_DATA SECTION:_

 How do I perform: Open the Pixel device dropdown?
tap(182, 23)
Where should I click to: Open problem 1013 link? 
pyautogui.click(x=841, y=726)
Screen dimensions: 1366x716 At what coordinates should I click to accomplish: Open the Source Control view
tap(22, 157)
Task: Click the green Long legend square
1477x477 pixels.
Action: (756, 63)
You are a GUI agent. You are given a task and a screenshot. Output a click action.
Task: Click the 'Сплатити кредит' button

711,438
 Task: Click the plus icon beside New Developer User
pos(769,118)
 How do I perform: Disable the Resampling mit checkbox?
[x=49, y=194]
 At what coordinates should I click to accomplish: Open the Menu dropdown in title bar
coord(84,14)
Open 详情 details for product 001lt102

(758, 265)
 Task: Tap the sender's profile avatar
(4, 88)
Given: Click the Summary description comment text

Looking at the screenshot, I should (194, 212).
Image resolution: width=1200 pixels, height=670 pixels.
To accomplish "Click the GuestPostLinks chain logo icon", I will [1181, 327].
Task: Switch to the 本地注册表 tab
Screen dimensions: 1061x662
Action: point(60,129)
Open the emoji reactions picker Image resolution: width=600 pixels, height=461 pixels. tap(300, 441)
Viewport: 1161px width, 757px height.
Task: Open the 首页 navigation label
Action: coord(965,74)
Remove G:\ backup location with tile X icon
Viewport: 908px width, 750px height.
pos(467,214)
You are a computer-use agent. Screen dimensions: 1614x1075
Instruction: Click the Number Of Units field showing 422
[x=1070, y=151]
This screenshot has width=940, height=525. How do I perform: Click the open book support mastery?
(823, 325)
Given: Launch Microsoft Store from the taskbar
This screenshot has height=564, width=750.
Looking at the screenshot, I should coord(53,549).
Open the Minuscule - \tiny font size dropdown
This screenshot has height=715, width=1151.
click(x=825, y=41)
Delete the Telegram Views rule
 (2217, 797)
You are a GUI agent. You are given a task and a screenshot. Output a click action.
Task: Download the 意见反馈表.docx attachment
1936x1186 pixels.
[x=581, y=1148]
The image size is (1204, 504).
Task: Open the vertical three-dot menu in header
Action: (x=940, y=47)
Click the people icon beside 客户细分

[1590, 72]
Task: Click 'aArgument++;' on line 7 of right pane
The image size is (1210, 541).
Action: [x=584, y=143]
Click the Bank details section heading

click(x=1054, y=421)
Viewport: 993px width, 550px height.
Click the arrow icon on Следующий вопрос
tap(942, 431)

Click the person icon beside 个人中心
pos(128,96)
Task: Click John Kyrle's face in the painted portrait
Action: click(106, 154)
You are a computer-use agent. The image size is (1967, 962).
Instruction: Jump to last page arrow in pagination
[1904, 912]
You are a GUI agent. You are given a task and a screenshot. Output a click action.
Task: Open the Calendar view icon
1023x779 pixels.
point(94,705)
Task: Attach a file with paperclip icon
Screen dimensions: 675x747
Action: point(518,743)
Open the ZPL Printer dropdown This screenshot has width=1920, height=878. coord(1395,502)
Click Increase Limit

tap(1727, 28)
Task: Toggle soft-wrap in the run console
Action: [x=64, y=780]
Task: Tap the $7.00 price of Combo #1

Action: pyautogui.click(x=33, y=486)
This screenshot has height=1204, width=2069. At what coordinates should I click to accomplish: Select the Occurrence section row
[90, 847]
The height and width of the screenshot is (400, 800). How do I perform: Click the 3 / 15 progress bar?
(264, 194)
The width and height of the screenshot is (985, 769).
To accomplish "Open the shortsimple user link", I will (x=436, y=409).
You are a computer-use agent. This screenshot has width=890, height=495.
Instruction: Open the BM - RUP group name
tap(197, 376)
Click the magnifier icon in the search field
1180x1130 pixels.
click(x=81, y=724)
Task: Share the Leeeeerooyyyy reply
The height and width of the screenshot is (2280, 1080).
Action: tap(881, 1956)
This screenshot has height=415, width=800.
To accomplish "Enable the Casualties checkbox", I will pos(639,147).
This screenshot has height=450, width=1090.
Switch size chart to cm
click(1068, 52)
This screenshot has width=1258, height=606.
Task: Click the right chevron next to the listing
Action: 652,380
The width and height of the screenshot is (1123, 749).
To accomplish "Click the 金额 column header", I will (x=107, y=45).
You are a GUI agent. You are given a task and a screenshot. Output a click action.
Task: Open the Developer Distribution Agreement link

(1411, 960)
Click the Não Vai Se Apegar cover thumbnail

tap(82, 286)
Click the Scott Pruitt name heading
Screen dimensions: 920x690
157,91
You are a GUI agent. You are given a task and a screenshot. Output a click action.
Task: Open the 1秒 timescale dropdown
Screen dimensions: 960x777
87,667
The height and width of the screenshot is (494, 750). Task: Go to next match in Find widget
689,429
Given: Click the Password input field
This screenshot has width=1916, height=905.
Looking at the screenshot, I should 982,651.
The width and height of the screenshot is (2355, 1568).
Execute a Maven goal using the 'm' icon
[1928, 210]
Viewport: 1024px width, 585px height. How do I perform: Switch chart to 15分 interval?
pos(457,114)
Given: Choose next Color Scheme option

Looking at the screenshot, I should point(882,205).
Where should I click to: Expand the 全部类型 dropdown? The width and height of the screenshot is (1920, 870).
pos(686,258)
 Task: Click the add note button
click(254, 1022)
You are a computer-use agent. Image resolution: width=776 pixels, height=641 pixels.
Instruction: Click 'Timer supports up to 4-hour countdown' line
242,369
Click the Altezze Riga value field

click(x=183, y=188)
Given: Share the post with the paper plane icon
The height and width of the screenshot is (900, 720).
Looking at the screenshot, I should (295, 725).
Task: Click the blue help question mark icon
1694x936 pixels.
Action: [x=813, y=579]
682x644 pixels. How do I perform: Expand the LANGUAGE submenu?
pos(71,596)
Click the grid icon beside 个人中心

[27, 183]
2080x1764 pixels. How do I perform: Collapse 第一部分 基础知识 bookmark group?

_WRITTEN INSTRUCTION:_ Return every line of the material that contains the word "field".

_TASK ANSWER:_
Instruction: Click the Number Of Units field showing 422
Click the magnifier icon in the search field
Given: Click the Password input field
Click the Altezze Riga value field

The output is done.